Das obige Beispiel ist Schillers und Goethes Xenien entnommen, die im Jahr 1797 im Musenalmanach erschienen (→ Literaturepochen). In beiden Versen begegnet uns eine Flexionsform des Verbes sagen. Einmal im Präsens in der dritten Person Singular (sagt) und im zweiten Vers dann im Präteritum in der dritten Person Singular (hat gesagt).

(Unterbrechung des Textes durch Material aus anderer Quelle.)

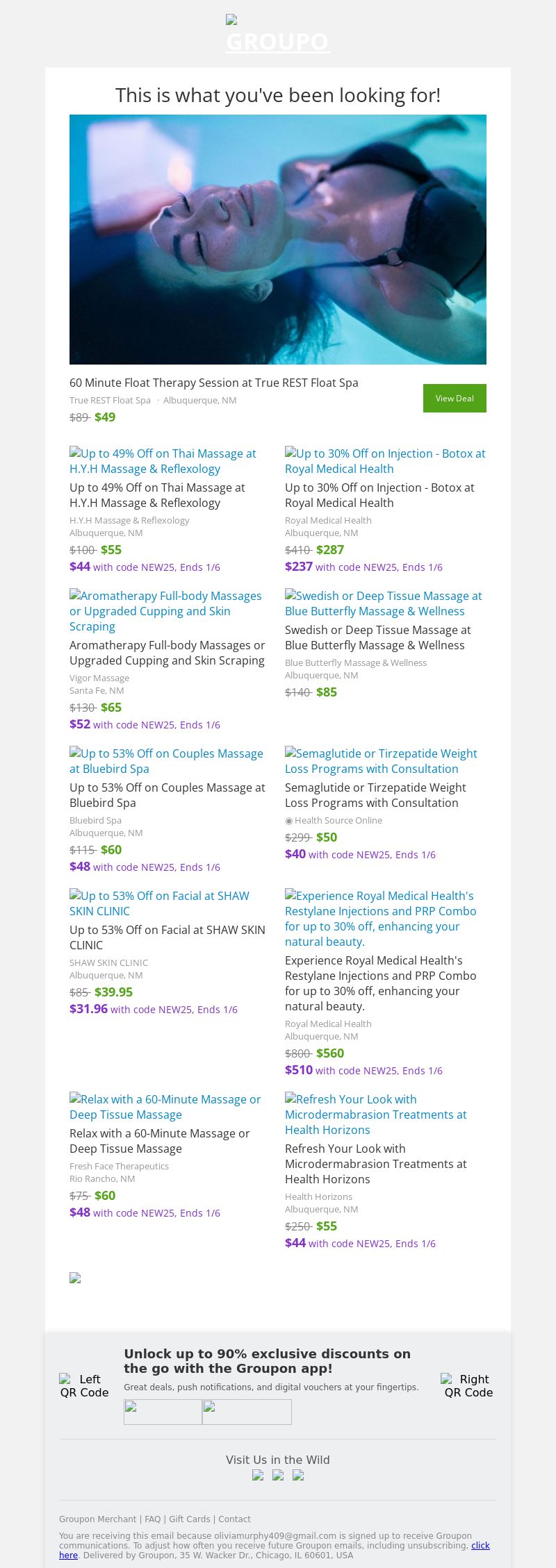Open the Facial at SHAW SKIN CLINIC link
The width and height of the screenshot is (556, 1568).
coord(159,903)
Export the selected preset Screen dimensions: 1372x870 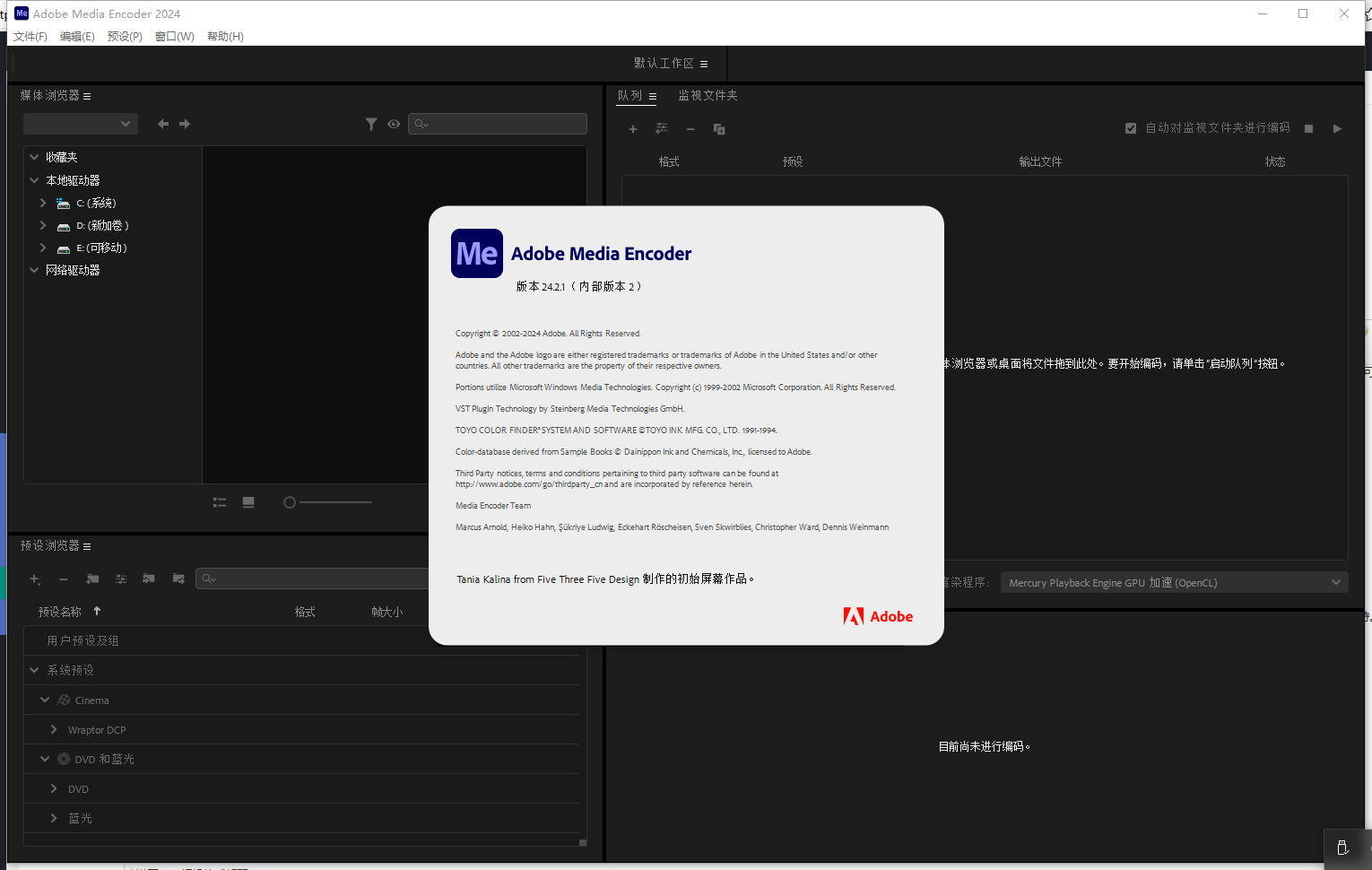pyautogui.click(x=178, y=579)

Das Verb sagen wurde demnach in zwei verschiedenen Beugungsformen auf engstem Raum wiederholt. Diesen Umstand bezeichnet man als Polyptoton. Schauen wir noch auf ein weiteres Beispiel des Stilmittels.
Wer mancher Mann war,
Gäb mancher Mann
Manchem Mann
Manchmal ein Jahr.
Diese Strophe aus dem Volksmund ist durch die Wiederholung und Beugung des Pronomens sowie Zahlwortes manch interessant. Dieses wird in den ersten drei Versen gleich genutzt, aber dann in den folgenden Zeilen stark gebeugt, wobei der Wortstamm, also manch, stets erhalten bleibt. Auch diese Verwendung ist als polyptotonisch zu bezeichnen. Ein abschließendes Beispiel der Stilfigur:
sic hoc libro ad amicum amicissimus scripsi de amicitia.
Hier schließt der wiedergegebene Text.